Column Copy and Update vs. Column Create and Insert - sql

I have a table with 32 Million rows and 31 columns in PostgreSQL 9.2.10. I am altering the table by adding columns with updated values.
For example, if the initial table is:
id initial_color
-- -------------
1 blue
2 red
3 yellow
I am modifying the table so that the result is:
id initial_color modified_color
-- ------------- --------------
1 blue blue_green
2 red red_orange
3 yellow yellow_brown
I have code that will read the initial_color column and update the value.
Given that my table has 32 million rows and that I have to apply this procedure on five of the 31 columns, what is the most efficient way to do this? My present choices are:
Copy the column and update the rows in the new column
Create an empty column and insert new values
I could do either option with one column at a time or with all five at once. The columns types are either character varying or character.

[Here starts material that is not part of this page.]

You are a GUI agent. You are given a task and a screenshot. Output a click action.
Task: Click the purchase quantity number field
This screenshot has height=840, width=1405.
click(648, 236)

The columns types are either character varying or character.
Don't use character, that's a misunderstanding. varchar is ok, but I would suggest just text for arbitrary character data.
Any downsides of using data type "text" for storing strings?
Given that my table has 32 million rows and that I have to apply this
procedure on five of the 31 columns, what is the most efficient way to do this?
If you don't have objects (views, foreign keys, functions) depending on the existing table, the most efficient way is create a new table. Something like this ( details depend on the details of your installation):
BEGIN;
LOCK TABLE tbl_org IN SHARE MODE; -- to prevent concurrent writes
CREATE TABLE tbl_new (LIKE tbl_org INCLUDING STORAGE INCLUDING COMMENTS);
ALTER tbl_new ADD COLUMN modified_color text
, ADD COLUMN modified_something text;
-- , etc
INSERT INTO tbl_new (<all columns in order here>)
SELECT <all columns in order here>
, myfunction(initial_color) AS modified_color -- etc
FROM tbl_org;
-- ORDER BY tbl_id; -- optionally order rows while being at it.
-- Add constraints and indexes like in the original table here
DROP tbl_org;
ALTER tbl_new RENAME TO tbl_org;
COMMIT;
If you have depending objects, you need to do more.
Either was, be sure to add all five at once. If you update each in a separate query you write another row version each time due to the MVCC model of Postgres.
Related cases with more details, links and explanation:
Updating database rows without locking the table in PostgreSQL 9.2
Best way to populate a new column in a large table?
Optimizing bulk update performance in PostgreSQL
While creating a new table you might also order columns in an optimized fashion:
Calculating and saving space in PostgreSQL

Maybe I'm misreading the question, but as far as I know, you have 2 possibilities for creating a table with the extra columns:
CREATE TABLE
This would create a new table and filling could be done using
CREATE TABLE .. AS SELECT.. for filling with creation or
using a separate INSERT...SELECT... later on
Both variants are not what you seem to want to do, as you stated solution without listing all the fields.
Also this would require all data (plus the new fields) to be copied.
ALTER TABLE...ADD ...
This creates the new columns. As I'm not aware of any possibility to reference existing column values, you will need an additional UPDATE ..SET... for filling in values.
So, I' not seeing any way to realize a procedure that follows your choice 1.
Nevertheless, copying the (column) data just to overwrite them in a second step would be suboptimal in any case. Altering a table adding new columns is doing minimal I/O. From this, even if there would be a possibility to execute your choice 1, following choice 2 promises better performance by factors.
Thus, do 2 statements one ALTER TABLE adding all your new columns in on go and then an UPDATE providing the new values for these columns will achieve what you want.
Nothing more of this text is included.